### Excerpt to read
--- START ---
The Passed Note Issue 6 February 2018 | Page 25

I didn’t say anything. This kid knew something about me no other elementary schooler did, but he didn’t know that much. I wasn’t about to explain how impossible it was to focus in class, to keep from calling out, or to stop drumming on my desk when asked. I certainly wasn’t going to tell him I cheated on Mad Minutes, a weekly exercise that made me incredibly anxious, as it required answering 100 math questions in one minute. As Dr. Coyne collected our papers, I stealthily continued filling in blanks.

Before I could figure out how to make him leave, the classroom door opened.

“This isn’t social time, it’s punishment,” Dr. Coyne said to me. And to my friend: “Keep walking.”

***

In fifth grade, I started dancing ballet. The first time I turned and whispered to my friends during class, my teacher Tanya barked, “Samantha! No talking!” which was enough to scare me into submission for a month.

The next time I spoke out of turn, she got in my face.
--- END ---
### Task set
(a) Summarize the essay excerpt in two sentences.
(b) Answer these questions using the essay excerpt:
(i) How many math questions did Mad Minutes require, and within what time?
(ii) What instruction did Dr. Coyne give the friend?
(iii) In which grade did the narrator start dancing ballet?
(c) List every person referred to by name in the essay excerpt.
Rely solely on the essay excerpt above when responding.

### Given data
--- START ---
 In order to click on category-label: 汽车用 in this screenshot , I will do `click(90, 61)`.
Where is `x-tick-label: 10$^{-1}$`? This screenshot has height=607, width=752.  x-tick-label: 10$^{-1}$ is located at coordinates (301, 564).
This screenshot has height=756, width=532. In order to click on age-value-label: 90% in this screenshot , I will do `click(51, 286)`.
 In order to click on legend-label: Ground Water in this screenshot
--- END ---
### Outputs by task
(a) The narrator stays silent before a classmate, declining to explain the difficulty of focusing in class or the cheating on Mad Minutes, until the classroom door opens and Dr. Coyne declares that this is punishment, not social time, and tells the friend to keep walking. In fifth grade the narrator begins ballet, where the teacher, Tanya, sharply forbids talking after the narrator whispers to friends during class, and the next time the narrator speaks out of turn, she gets in the narrator's face.

(b)
(i) 100 questions in one minute.
(ii) "Keep walking."
(iii) Fifth grade.

(c) Dr. Coyne, Tanya, Samantha